» **Records supplied**:
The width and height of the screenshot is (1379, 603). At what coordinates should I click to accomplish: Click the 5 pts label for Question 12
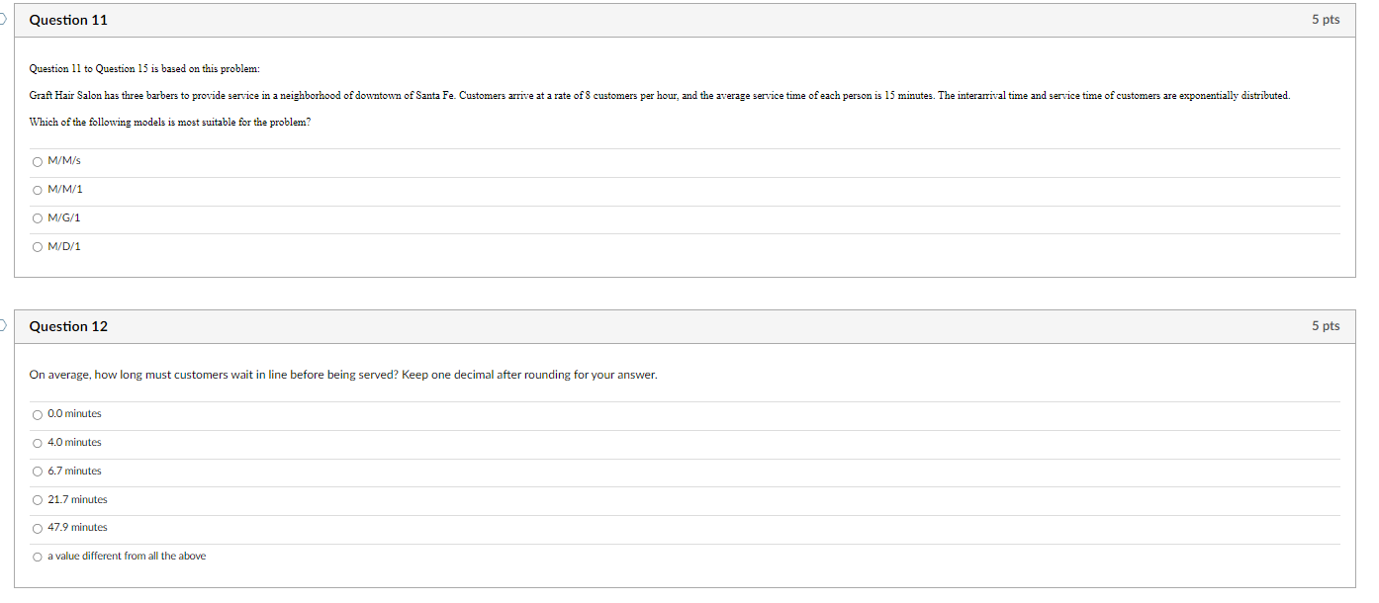coord(1324,325)
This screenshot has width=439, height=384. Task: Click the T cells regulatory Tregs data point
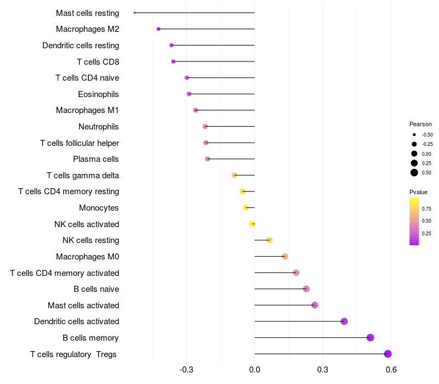388,354
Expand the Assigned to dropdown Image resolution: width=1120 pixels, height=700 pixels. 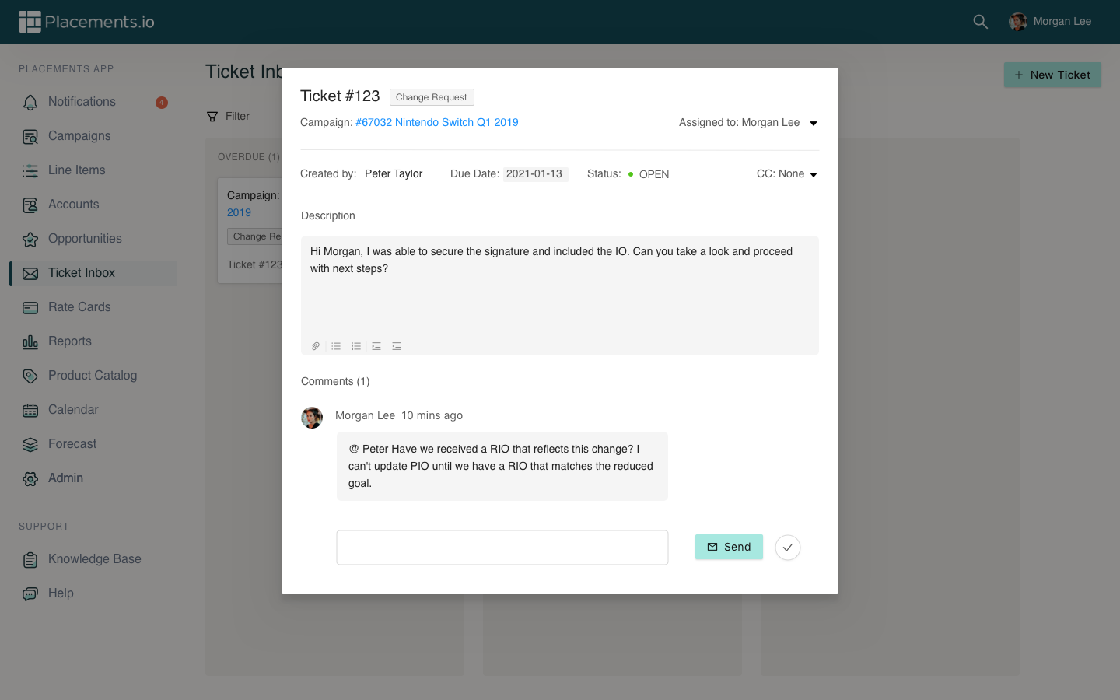[813, 123]
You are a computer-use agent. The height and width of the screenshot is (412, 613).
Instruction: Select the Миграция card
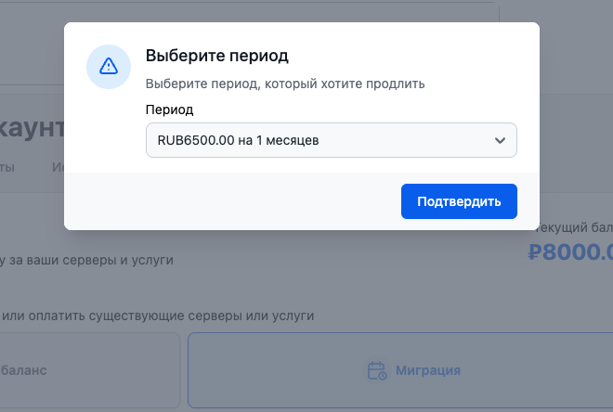pos(399,369)
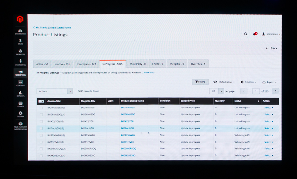Open the Columns dropdown

pyautogui.click(x=248, y=82)
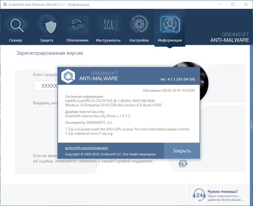This screenshot has height=206, width=253.
Task: Open the Настройки tab label
Action: (x=139, y=40)
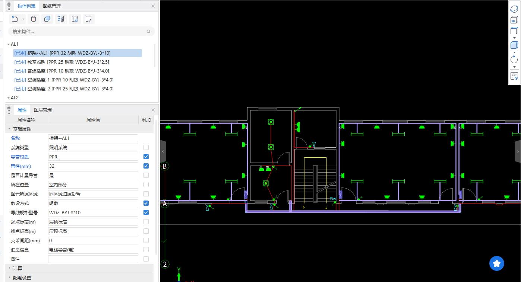Screen dimensions: 521x282
Task: Collapse the AL1 tree group
Action: tap(9, 44)
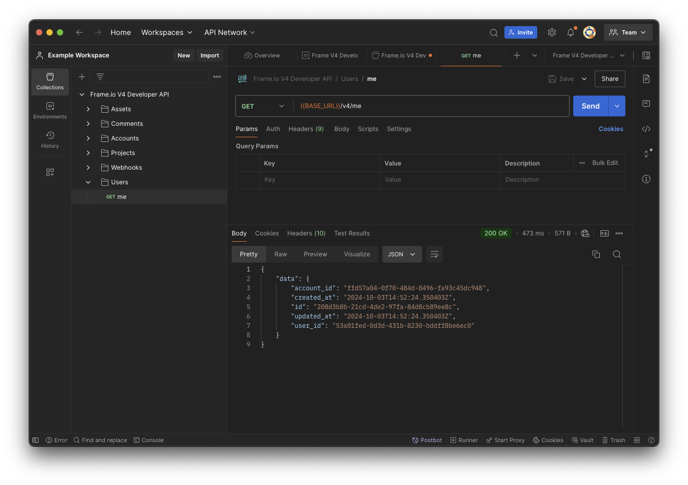Open the Collection Runner

point(464,440)
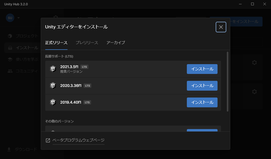Open the ベータプログラムウェブページ link
The image size is (271, 159).
78,140

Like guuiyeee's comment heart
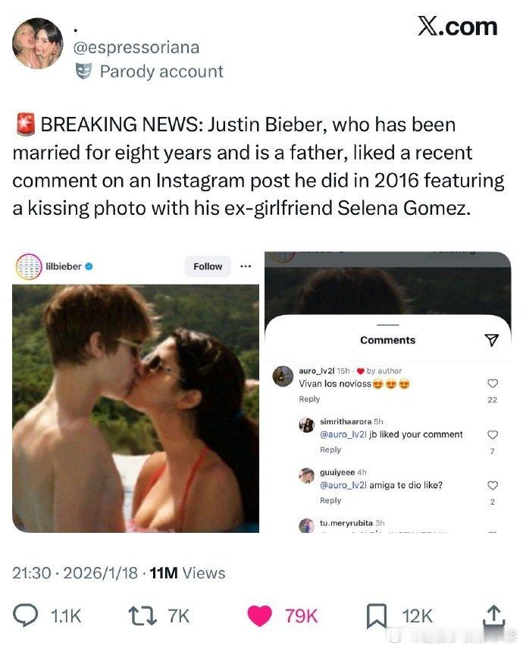pyautogui.click(x=492, y=485)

» **To do**: Write out nothing but the lines from the one with "You are a computer-use" through the last line of the entries, exactly as they stand; pictures are not part of the copy.

» **Response to this task**:
You are a computer-use agent. The height and width of the screenshot is (412, 613).
Instruction: Select the Миграция card
pos(399,369)
Open the Columns dropdown

pyautogui.click(x=248, y=82)
This screenshot has height=206, width=253.
Task: Open the Настройки tab label
Action: (x=139, y=40)
Screen dimensions: 521x282
Task: Collapse the AL1 tree group
Action: tap(9, 44)
Open the Collection Runner

point(464,440)
Open the ベータプログラムウェブページ link
The image size is (271, 159).
78,140

Like guuiyeee's comment heart
pyautogui.click(x=492, y=485)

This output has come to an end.